Lecce, i “Dialoghi Urbani” affrontano il tema della parità nella progettazione delle città


LECCE – Lo spazio urbano non è mai neutro. Da questa riflessione prende le mosse il secondo appuntamento dei “Dialoghi Urbani”, la rassegna promossa dall’Ordine degli Architetti Pianificatori, Paesaggisti e Conservatori della provincia di Lecce, dedicata al confronto sui temi della pianificazione territoriale e dell’urbanistica contemporanea.

L’incontro, realizzato in coorganizzazione con l’Ordine degli Ingegneri della provincia di Lecce e con A.I.D.I.A. Lecce (Associazione Italiana Donne Ingegnere e Architette), si terrà mercoledì 24 giugno a partire dalle ore 17 nella suggestiva cornice di Masseria Tagliatelle, in via del Ninfeo a Lecce.

Al centro del dibattito il tema della parità come elemento fondamentale nella progettazione e nella governance del territorio, con particolare attenzione all’inclusione, all’accessibilità e alla qualità della vita nelle città.

Ad aprire i lavori saranno i saluti istituzionali di Franco De Lorenzi, presidente dell’Ordine degli Architetti PPeC della provincia di Lecce, e di Francesco Micelli, presidente dell’Ordine degli Ingegneri della provincia di Lecce.
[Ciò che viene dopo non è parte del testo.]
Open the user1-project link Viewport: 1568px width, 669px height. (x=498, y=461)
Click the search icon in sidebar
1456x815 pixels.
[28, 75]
L’introduzione sarà affidata a Valentina Battaglini, consigliera dell’Ordine degli Architetti e referente del Gruppo Politiche e Governo del Territorio, e a Francesca Felline, presidente di A.I.D.I.A. Lecce.

Interverranno Luisella Guerrieri, dirigente dell’Ufficio Tecnico del Comune di Gallipoli, Rosalba Nestore, componente del Centro Studi Osservatorio Donna “Bianca Rosa Gelli” dell’Università del Salento e della Casa delle Donne di Lecce, Piergiorgio Provenzano, avvocato cassazionista e Garante dei diritti delle persone con disabilità del Comune di Lecce, e Marcello Rolli, architetto e sindaco di Leverano.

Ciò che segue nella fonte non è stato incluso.